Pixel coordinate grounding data
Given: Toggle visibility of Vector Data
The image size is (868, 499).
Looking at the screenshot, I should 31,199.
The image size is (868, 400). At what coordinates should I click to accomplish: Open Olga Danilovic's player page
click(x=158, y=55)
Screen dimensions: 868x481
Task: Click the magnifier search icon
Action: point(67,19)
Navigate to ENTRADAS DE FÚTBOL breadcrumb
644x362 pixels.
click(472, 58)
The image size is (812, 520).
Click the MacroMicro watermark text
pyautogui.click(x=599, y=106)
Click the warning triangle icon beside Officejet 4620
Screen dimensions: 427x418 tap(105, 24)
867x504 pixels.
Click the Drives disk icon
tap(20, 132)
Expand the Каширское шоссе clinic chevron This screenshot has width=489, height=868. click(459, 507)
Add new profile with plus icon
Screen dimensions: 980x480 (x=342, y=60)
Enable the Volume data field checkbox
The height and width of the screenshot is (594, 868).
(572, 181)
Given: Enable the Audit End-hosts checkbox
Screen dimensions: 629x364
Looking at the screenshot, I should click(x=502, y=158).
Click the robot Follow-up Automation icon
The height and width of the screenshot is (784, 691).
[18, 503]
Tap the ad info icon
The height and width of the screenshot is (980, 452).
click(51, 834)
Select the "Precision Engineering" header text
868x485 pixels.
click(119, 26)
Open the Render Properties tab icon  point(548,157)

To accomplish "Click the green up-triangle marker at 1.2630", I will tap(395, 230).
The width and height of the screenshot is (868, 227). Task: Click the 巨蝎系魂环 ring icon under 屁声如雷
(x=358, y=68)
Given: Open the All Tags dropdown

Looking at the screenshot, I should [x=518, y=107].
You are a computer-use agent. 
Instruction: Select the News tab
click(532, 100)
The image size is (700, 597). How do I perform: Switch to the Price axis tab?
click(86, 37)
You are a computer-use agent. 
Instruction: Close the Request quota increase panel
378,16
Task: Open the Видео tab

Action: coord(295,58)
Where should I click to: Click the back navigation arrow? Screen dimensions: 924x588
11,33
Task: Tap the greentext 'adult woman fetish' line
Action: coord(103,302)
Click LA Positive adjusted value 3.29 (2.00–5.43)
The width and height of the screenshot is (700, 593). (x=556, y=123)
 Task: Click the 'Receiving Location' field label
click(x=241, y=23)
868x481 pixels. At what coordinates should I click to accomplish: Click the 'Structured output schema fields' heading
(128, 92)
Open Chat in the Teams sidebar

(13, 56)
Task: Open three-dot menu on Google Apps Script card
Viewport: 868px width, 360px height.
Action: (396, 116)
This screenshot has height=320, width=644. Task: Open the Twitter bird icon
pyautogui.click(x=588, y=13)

Instructions to follow. Copy each record from above exactly, and include every line.

Solved exercise.
Given: Toggle visibility of Vector Data
The image size is (868, 499).
Looking at the screenshot, I should 31,199.
The image size is (868, 400). At what coordinates should I click to accomplish: Open Olga Danilovic's player page
click(x=158, y=55)
Screen dimensions: 868x481
Task: Click the magnifier search icon
Action: point(67,19)
Navigate to ENTRADAS DE FÚTBOL breadcrumb
644x362 pixels.
click(472, 58)
The image size is (812, 520).
Click the MacroMicro watermark text
pyautogui.click(x=599, y=106)
Click the warning triangle icon beside Officejet 4620
Screen dimensions: 427x418 tap(105, 24)
867x504 pixels.
Click the Drives disk icon
tap(20, 132)
Expand the Каширское шоссе clinic chevron This screenshot has width=489, height=868. click(459, 507)
Add new profile with plus icon
Screen dimensions: 980x480 (x=342, y=60)
Enable the Volume data field checkbox
The height and width of the screenshot is (594, 868).
(572, 181)
Given: Enable the Audit End-hosts checkbox
Screen dimensions: 629x364
Looking at the screenshot, I should click(x=502, y=158).
Click the robot Follow-up Automation icon
The height and width of the screenshot is (784, 691).
[18, 503]
Tap the ad info icon
The height and width of the screenshot is (980, 452).
click(51, 834)
Select the "Precision Engineering" header text
868x485 pixels.
click(119, 26)
Open the Render Properties tab icon  point(548,157)

To accomplish "Click the green up-triangle marker at 1.2630", I will tap(395, 230).
The width and height of the screenshot is (868, 227). Task: Click the 巨蝎系魂环 ring icon under 屁声如雷
(x=358, y=68)
Given: Open the All Tags dropdown

Looking at the screenshot, I should [x=518, y=107].
You are a computer-use agent. 
Instruction: Select the News tab
click(532, 100)
The image size is (700, 597). How do I perform: Switch to the Price axis tab?
click(86, 37)
You are a computer-use agent. 
Instruction: Close the Request quota increase panel
378,16
Task: Open the Видео tab

Action: coord(295,58)
Where should I click to: Click the back navigation arrow? Screen dimensions: 924x588
11,33
Task: Tap the greentext 'adult woman fetish' line
Action: coord(103,302)
Click LA Positive adjusted value 3.29 (2.00–5.43)
The width and height of the screenshot is (700, 593). (x=556, y=123)
 Task: Click the 'Receiving Location' field label
click(x=241, y=23)
868x481 pixels. At what coordinates should I click to accomplish: Click the 'Structured output schema fields' heading
(128, 92)
Open Chat in the Teams sidebar

(13, 56)
Task: Open three-dot menu on Google Apps Script card
Viewport: 868px width, 360px height.
Action: (396, 116)
This screenshot has height=320, width=644. Task: Open the Twitter bird icon
pyautogui.click(x=588, y=13)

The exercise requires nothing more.